Monterey Bay(64)
“I emerged pregnant. Which was probably worse.”
Tino swallowed. The brothers traded glances.
“You’ve changed, too,” she continued. “I wouldn’t have expected you to want to take the helm.”
“Oh, life is less about what one wants, I suppose, and more about what one is willing to accept.”
“It was your mother’s plan all along,” she guessed.
“I suppose it was.”
“And you’re still willing to buy?”
“My family owes you at least that much, even though the reduction plant is barely worth the land it stands on anymore.”
“It’s gotten that bad?”
“It has. During the war, the government took over and then bled us dry. Requisitioned our boats for shore patrol while simultaneously forcing us to meet impossible quotas. Evacuated some of the poorer Italians and all the Japanese. When the sardines disappeared, most of the canneries went under, but we were able to stay open because we switched over to squid.”
She looked down at the table. The squid boats from Anders’s childhood. Orange sails. Women in the night water wrestling the heaving nets to shore.
“Are you all right?” he asked. “You look ill. Let me walk you home.”
“I’ll be fine.” When she drained her glass, another one arrived as if by magic, full to the brim. “Let’s discuss our terms.”
“Whatever you think is fair.”
“Market price.
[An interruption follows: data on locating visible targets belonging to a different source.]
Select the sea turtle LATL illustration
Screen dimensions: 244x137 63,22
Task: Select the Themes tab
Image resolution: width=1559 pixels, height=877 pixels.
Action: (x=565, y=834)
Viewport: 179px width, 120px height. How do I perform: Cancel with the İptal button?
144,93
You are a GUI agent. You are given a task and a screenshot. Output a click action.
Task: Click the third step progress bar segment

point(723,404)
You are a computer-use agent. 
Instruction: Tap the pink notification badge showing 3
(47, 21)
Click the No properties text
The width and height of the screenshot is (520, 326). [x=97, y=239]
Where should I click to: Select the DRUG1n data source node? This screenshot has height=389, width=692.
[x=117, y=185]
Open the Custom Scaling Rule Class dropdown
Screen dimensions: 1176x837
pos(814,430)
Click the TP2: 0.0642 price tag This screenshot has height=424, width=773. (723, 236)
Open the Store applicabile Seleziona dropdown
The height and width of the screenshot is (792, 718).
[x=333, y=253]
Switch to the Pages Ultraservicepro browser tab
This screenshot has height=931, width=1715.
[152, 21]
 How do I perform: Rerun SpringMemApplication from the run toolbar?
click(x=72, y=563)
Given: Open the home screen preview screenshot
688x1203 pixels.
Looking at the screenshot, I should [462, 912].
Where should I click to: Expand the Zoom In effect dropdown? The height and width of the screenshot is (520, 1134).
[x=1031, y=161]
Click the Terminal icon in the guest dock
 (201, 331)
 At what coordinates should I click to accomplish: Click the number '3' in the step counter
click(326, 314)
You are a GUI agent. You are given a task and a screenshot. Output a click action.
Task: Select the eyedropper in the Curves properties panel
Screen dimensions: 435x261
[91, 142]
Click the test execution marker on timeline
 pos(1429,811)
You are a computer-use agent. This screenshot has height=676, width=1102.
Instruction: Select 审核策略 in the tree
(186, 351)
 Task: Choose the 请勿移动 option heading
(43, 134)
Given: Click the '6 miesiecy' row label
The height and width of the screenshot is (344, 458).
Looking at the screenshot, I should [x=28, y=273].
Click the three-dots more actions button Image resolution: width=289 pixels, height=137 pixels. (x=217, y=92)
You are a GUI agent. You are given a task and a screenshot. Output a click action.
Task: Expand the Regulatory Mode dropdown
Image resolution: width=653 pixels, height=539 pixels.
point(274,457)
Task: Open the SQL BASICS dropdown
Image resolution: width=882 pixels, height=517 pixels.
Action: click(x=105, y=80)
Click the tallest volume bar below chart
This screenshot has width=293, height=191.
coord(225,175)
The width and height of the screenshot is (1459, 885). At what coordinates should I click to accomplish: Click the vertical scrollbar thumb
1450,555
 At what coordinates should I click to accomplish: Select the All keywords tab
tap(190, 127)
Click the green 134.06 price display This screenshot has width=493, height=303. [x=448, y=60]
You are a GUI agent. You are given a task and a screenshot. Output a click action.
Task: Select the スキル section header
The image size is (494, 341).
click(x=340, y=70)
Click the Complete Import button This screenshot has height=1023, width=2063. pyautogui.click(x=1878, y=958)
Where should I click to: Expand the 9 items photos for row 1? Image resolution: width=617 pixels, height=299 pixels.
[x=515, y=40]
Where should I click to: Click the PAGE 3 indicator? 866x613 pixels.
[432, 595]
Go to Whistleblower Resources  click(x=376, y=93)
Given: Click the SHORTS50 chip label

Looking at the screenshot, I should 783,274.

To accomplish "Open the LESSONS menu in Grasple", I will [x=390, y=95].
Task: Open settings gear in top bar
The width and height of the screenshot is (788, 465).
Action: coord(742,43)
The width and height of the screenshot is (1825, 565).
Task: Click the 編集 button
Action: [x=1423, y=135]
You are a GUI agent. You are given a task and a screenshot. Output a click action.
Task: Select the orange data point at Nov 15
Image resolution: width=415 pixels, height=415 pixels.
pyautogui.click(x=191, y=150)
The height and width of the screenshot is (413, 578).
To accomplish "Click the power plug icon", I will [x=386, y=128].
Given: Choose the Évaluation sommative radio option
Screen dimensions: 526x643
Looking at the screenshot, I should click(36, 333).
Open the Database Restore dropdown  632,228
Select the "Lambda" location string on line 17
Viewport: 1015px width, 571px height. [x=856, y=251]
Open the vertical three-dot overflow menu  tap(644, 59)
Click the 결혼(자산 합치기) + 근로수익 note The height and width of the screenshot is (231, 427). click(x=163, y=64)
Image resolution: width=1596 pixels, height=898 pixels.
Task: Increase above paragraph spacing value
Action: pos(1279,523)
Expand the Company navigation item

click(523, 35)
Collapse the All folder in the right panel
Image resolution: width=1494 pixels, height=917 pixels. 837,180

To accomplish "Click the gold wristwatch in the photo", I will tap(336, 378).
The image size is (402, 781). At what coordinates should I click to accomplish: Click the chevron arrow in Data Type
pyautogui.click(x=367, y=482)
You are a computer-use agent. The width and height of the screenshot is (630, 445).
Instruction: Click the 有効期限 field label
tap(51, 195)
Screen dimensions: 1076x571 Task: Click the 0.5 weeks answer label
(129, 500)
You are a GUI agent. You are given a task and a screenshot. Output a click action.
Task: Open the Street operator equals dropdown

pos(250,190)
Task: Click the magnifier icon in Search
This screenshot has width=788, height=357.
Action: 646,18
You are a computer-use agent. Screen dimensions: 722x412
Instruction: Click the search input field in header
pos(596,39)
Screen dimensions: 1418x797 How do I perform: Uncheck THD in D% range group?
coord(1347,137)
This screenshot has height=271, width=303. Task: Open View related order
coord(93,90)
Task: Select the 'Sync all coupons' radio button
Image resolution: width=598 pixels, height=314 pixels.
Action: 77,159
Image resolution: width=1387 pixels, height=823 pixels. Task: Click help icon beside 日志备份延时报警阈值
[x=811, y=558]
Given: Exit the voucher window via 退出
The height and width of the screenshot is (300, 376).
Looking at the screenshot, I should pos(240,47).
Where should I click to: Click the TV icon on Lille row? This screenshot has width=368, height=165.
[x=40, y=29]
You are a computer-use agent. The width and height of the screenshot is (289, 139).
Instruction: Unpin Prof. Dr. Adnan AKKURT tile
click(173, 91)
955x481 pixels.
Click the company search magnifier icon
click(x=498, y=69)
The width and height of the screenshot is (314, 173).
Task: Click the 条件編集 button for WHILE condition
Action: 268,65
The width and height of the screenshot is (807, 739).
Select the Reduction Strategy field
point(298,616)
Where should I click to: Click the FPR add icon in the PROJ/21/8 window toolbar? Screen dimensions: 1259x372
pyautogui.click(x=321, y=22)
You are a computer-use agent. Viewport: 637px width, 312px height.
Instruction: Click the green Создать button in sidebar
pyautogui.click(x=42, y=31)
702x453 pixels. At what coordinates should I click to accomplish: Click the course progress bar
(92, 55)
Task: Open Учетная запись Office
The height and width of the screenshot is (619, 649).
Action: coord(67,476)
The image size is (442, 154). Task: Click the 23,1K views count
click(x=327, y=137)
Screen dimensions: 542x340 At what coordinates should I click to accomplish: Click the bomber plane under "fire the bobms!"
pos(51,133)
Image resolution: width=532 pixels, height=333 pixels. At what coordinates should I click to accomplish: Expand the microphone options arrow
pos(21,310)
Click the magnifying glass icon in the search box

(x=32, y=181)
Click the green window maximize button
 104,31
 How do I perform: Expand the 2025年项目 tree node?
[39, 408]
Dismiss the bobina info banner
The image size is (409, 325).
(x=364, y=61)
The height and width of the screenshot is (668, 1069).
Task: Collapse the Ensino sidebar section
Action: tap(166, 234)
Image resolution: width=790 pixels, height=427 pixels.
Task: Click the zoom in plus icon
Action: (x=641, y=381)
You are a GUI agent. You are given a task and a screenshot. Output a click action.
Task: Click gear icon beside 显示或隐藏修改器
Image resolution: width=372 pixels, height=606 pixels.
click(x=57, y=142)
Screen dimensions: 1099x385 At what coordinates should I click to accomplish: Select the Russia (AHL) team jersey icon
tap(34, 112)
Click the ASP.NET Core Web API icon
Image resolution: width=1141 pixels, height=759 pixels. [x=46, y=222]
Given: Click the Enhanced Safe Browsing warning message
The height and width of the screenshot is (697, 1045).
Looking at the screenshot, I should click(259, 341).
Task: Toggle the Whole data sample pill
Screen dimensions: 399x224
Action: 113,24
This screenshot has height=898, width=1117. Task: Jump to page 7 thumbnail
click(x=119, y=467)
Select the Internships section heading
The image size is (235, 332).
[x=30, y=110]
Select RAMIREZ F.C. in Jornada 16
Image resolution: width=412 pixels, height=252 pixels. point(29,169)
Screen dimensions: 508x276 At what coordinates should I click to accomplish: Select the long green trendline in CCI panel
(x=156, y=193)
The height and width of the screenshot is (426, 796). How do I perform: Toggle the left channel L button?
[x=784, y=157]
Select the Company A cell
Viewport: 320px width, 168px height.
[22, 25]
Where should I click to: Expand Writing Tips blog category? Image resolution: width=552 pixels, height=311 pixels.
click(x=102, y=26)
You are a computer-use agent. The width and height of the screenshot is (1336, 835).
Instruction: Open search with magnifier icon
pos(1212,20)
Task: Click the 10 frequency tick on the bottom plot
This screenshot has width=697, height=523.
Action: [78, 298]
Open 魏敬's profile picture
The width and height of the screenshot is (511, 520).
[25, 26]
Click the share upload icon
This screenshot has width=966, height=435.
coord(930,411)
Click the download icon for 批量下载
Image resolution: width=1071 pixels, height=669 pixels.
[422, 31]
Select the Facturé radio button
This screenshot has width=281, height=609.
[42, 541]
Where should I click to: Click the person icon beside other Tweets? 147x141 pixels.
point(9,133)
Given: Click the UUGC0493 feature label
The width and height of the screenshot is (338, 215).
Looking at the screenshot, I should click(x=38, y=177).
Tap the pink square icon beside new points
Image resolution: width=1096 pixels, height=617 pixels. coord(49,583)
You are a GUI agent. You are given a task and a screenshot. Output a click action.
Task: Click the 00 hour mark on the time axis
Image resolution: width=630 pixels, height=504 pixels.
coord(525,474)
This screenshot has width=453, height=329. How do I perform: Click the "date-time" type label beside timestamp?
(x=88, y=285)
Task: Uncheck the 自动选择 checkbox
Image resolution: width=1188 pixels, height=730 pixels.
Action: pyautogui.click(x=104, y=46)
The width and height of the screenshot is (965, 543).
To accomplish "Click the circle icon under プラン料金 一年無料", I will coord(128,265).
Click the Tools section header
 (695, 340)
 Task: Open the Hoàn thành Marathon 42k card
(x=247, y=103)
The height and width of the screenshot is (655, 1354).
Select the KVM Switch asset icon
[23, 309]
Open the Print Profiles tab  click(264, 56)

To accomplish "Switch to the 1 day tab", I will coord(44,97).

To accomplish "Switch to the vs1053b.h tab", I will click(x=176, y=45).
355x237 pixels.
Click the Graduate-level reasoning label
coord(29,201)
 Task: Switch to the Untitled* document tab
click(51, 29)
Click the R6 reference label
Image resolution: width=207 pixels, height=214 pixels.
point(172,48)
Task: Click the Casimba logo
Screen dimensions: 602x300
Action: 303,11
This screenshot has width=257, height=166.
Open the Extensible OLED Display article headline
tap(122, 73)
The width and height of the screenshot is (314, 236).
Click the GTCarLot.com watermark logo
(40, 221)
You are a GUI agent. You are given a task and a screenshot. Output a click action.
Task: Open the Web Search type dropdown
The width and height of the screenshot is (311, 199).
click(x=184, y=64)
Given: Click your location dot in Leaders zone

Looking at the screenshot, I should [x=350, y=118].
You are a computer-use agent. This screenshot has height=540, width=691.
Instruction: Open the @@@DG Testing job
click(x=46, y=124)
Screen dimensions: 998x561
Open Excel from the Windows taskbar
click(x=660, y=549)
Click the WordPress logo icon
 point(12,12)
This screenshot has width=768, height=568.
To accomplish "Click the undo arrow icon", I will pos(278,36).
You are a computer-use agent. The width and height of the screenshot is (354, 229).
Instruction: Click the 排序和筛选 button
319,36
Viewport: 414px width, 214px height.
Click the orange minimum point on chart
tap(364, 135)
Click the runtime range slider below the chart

Minus expenses.”
“For both the house and the reduction plant?”
“That’s right.”
“I’ll have my lawyer draft something. You’ll have it by this evening. I’m sure you’re eager to move on.”
“I am.”
“Then why, if you don’t mind my asking, did you come at all?”
She nudged her drink, watched the bubbles rise and gather.
“Call it nostalgia,” she said, half choking on the lie.
“That’s never a good reason.”
“I know. Thank you for indulging me.”
On the way back to the house, she chose the path closest to the beach.
At one point, when the beers began to take their toll, she found a dune and took a seat and watched how her nylon stockings—a postwar luxury that was just now becoming morally permissible—were acting like little sieves, letting the smaller grains of sand in and keeping the larger ones out. The sky was an intense, bright gray: a color that, in all her travels, had never materialized anywhere else in the world but here. After a long while, she stood from the dune and returned to the street. She was thirsty, but her flask was dry. So she went to the new liquor store on Lighthouse and bought their smallest, most expensive bottle of gin. At the house, she drew the curtains against the afternoon, sat down at the kitchen table, and drank as much as she wanted. Then she searched the rooms, looking into closets and cabinets for anything that would disprove her father’s death. She found an undergarment that was still stiff with starch, the pulverized nub of a pencil. She returned to the kitchen and rooted through the wastebin, hoping to find a fugitive drop at the gin bottle’s bottom, but there was nothing left. So she opened the door and went outside to her old spot on the porch, the air tightening behind her in a silent peristalsis, an expulsion of the living from the dead.
She sat there for several minutes, not thinking, not moving. When she saw a shape at the base of the hill, she rose to greet it. Tino’s lawyer, she thought, knees buckling on account of the booze. Right on schedule. But as the person continued his climb, she realized her mistake. This was not a lawyer, but a boy: a young man of the same age Arthur had been, but larger and coarser and somehow unknowable looking, as if the very nature of children had changed since she was last able to count herself among their ranks.
“Miss Fiske,” he said, his voice respectful and disinterested all at once.
“Yes?”
“Ed Ricketts sent me.”
She held her breath before responding.
“You work for him? Catching cats?” The very thought of it made her want to laugh.
“Cats?” He frowned. “No.”
“What does he want?”
“Just a moment of your time.”
24
1998
HIS FINAL MESSAGE COMES TO HER FROM INSIDE A BOTTLE.
The first sip is an arrival, especially after so many years of abstaining. The second sip, however, is nothing more than a false portal, so she caps it up and returns it to its hiding place in her desk drawer. It’s night and the aquarium has closed hours ago, but she hasn’t gone home. Instead, she’s stayed here. The Mola problem persists, the anniversary of his death has come and gone without either resolution or recompense, and now she doesn’t know what to do.
She looks outside the window. In the light of the crescent moon, she sees that the dead Humboldts are no longer on the beach. They’ve been taken away. They’ve been taken to a biological laboratory, no doubt, where they will be injected and preserved and sold for study, and the students who study them will learn certain things. They will learn that humans and squid share a common evolutionary history. They will learn that squid ink contains dopamine, the chemical responsible for sex and drug addiction. They will learn that squid blood is the same blue as a swimming pool.